> **Listed entries**:

+ + + + +

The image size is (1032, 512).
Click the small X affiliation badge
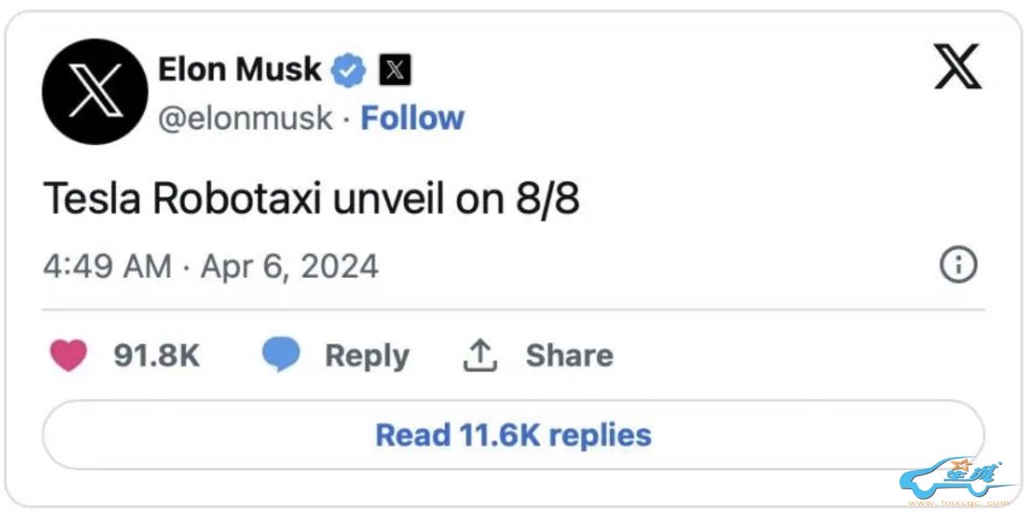[395, 70]
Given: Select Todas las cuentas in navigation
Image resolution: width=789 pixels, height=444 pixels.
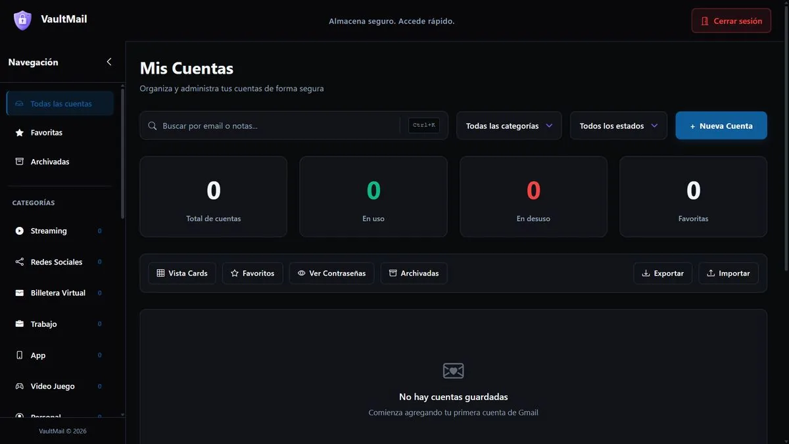Looking at the screenshot, I should click(x=60, y=104).
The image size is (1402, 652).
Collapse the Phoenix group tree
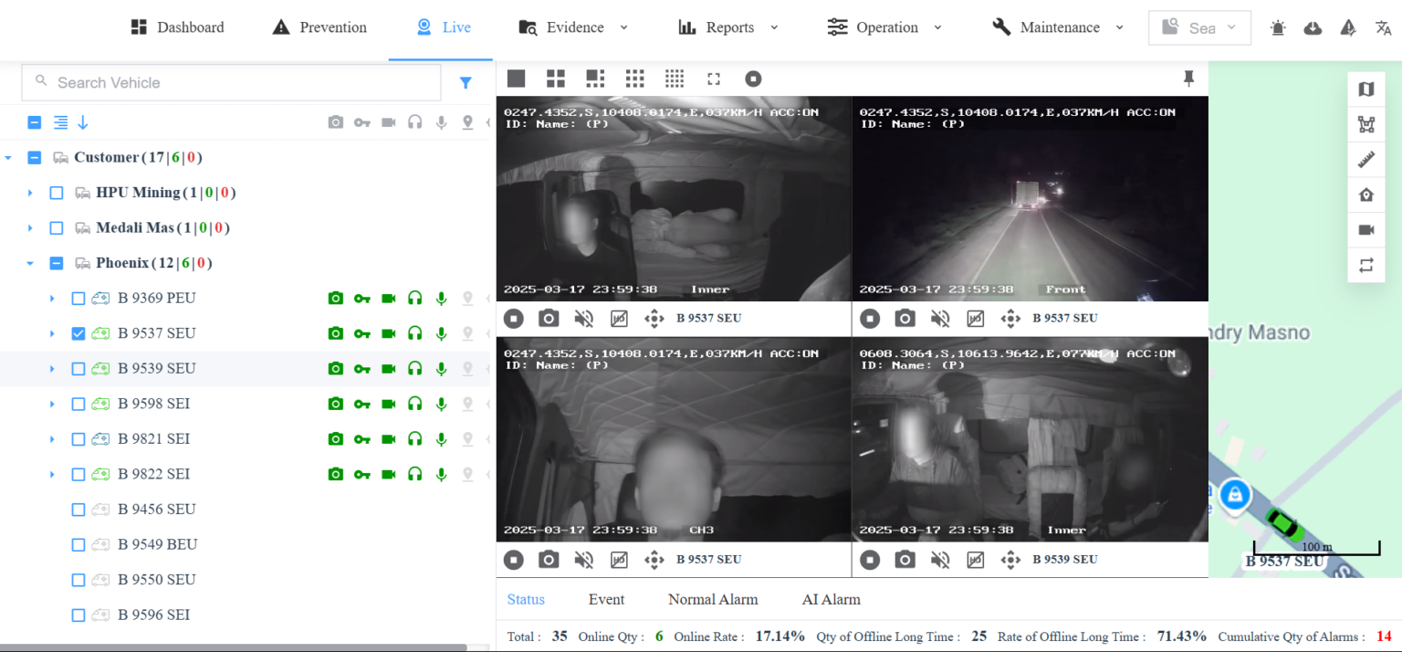point(30,263)
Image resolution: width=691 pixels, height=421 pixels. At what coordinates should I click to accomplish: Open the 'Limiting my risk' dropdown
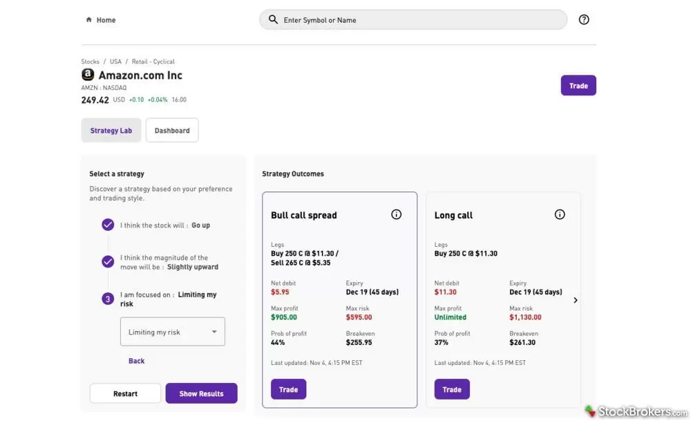(x=172, y=331)
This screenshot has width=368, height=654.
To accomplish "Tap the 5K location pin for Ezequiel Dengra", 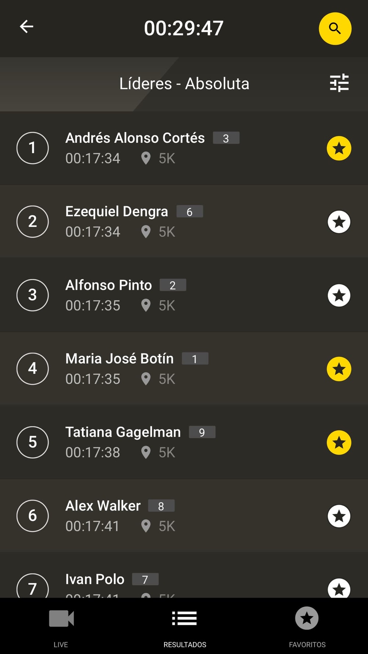I will (146, 232).
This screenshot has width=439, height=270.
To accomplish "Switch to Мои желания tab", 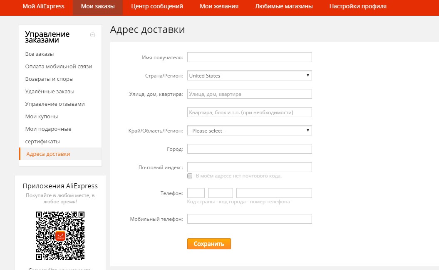I will point(219,7).
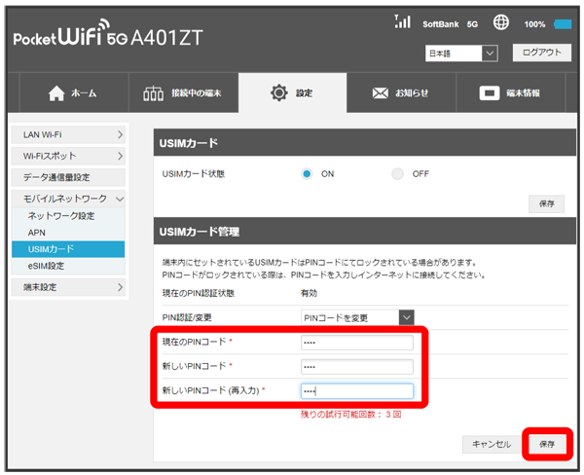This screenshot has height=475, width=584.
Task: Select the USIM card ON radio button
Action: pos(307,174)
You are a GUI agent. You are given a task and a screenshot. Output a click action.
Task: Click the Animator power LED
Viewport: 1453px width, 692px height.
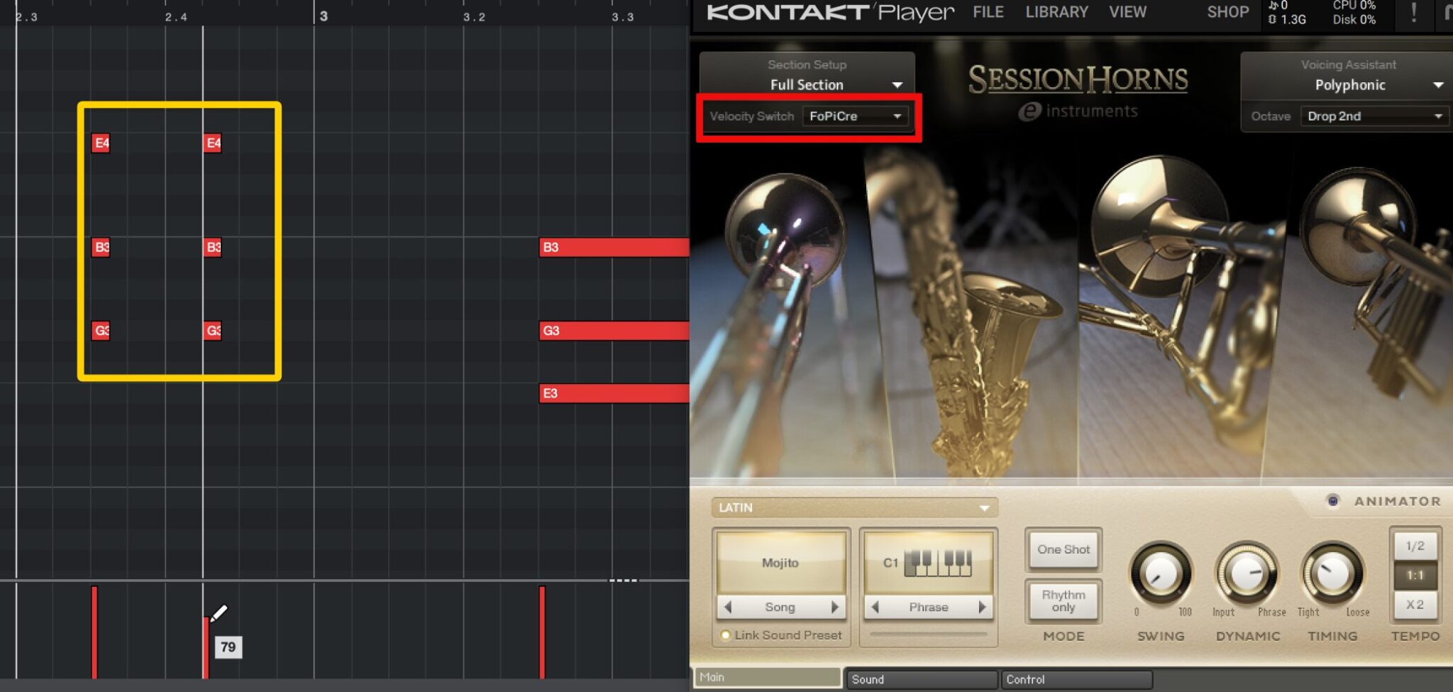point(1334,500)
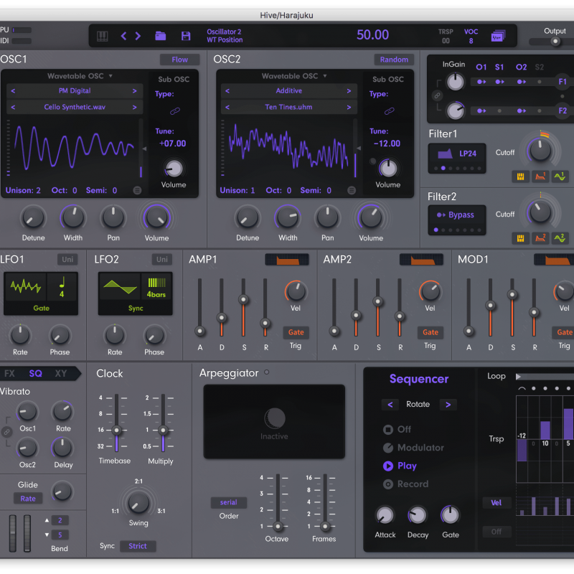Click the filter InGain link chain icon
574x574 pixels.
coord(437,95)
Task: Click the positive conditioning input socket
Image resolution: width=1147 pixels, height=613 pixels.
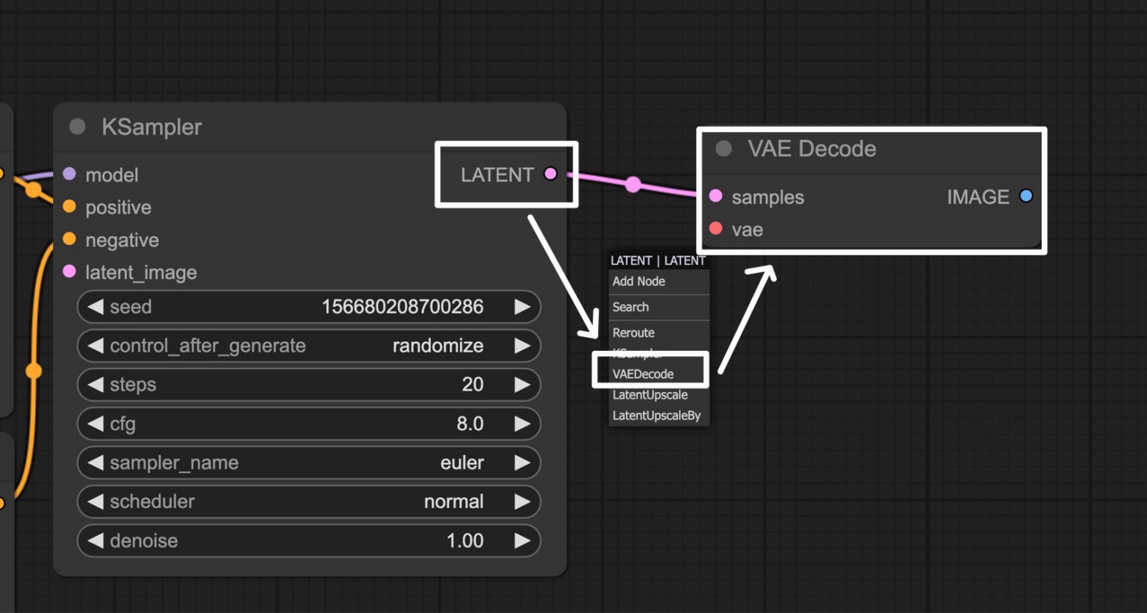Action: pyautogui.click(x=69, y=207)
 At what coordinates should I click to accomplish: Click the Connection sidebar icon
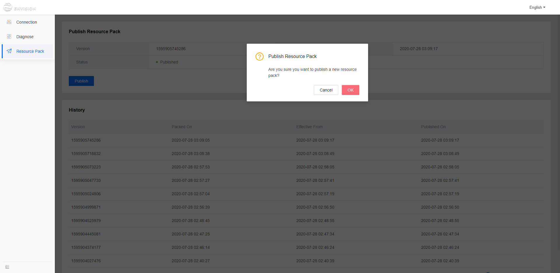(x=9, y=22)
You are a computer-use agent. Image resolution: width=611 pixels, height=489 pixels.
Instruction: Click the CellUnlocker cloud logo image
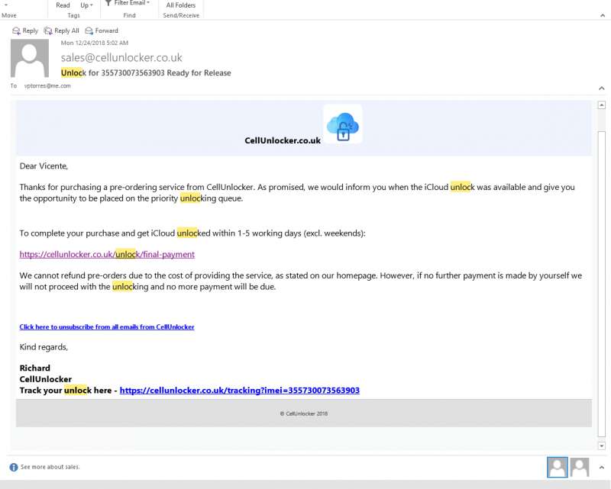pyautogui.click(x=342, y=124)
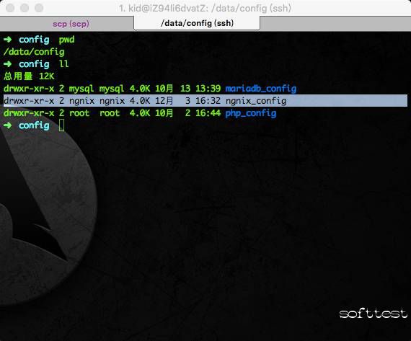411x341 pixels.
Task: Click the green arrow before ll command
Action: click(8, 64)
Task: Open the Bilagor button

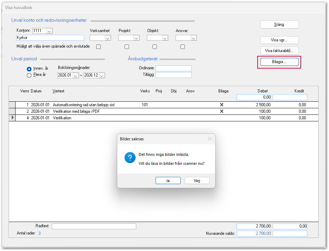Action: point(279,62)
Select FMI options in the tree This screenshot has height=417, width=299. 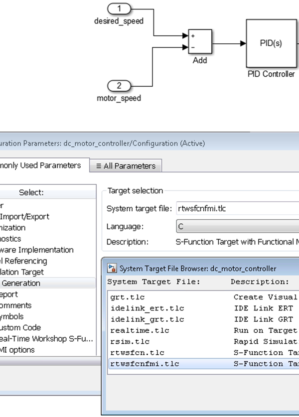pyautogui.click(x=18, y=350)
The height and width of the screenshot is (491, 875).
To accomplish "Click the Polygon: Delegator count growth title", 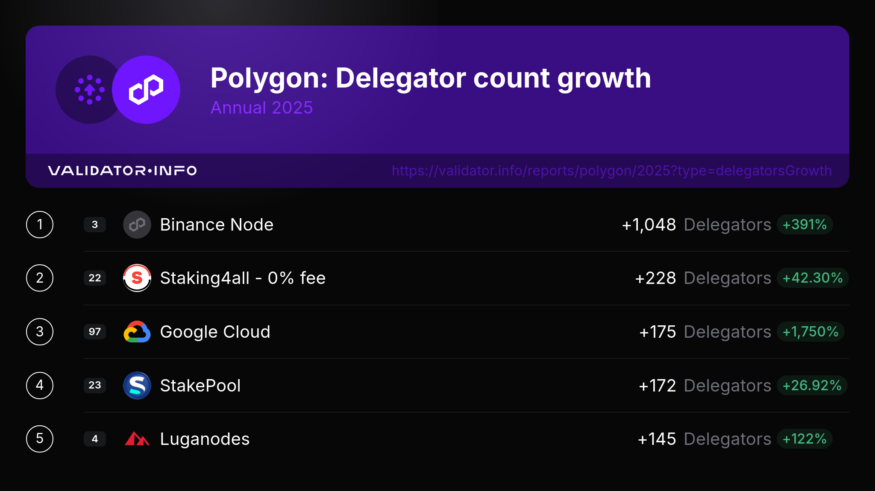I will (430, 78).
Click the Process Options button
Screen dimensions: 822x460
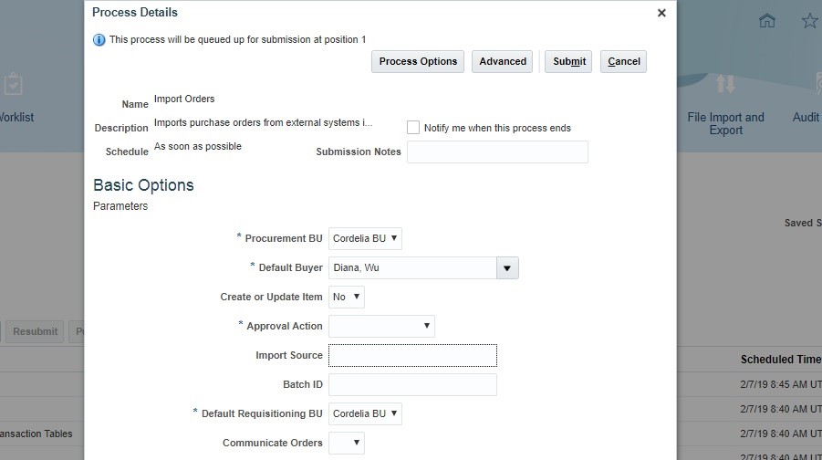click(x=418, y=61)
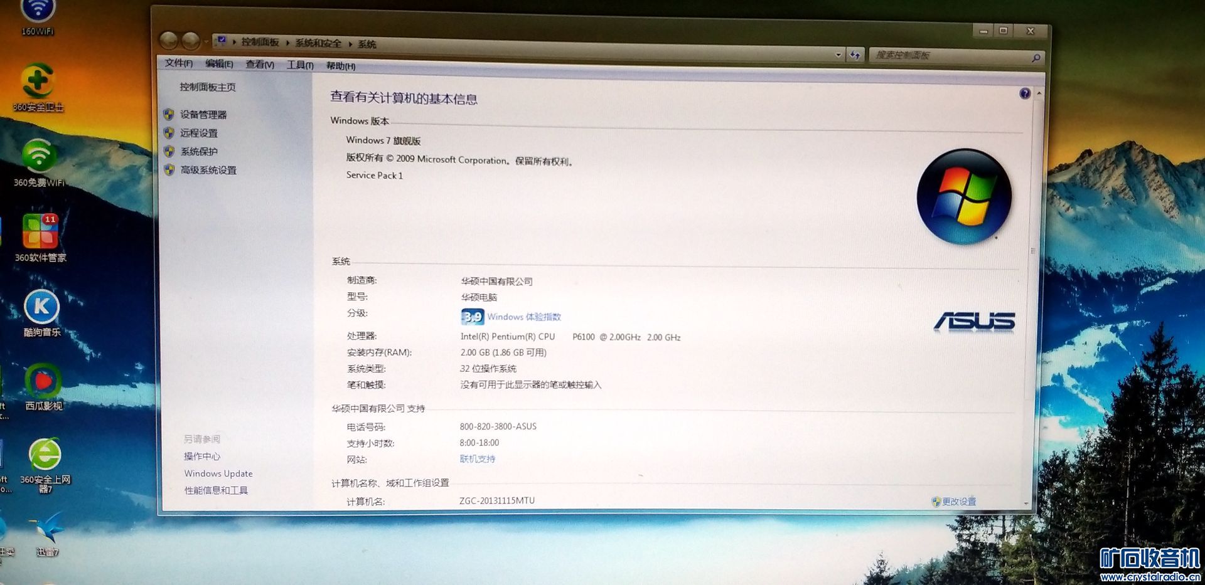Open the 360安全上网 browser icon
This screenshot has height=585, width=1205.
[45, 455]
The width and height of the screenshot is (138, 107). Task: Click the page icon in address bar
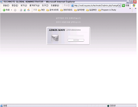73,6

+ + + + +

> **Task directions**: List the rows from the start through the line containing "point(30,263)" as a numbered list, skipping any blank lines and leaving out the pictures.

> **Task result**:
1. The image size is (1032, 512).
2. Click the small X affiliation badge
3. [395, 70]
4. Given: Select Todas las cuentas in navigation
5. Image resolution: width=789 pixels, height=444 pixels.
6. Looking at the screenshot, I should click(x=60, y=104).
7. The image size is (1402, 652).
8. Collapse the Phoenix group tree
9. point(30,263)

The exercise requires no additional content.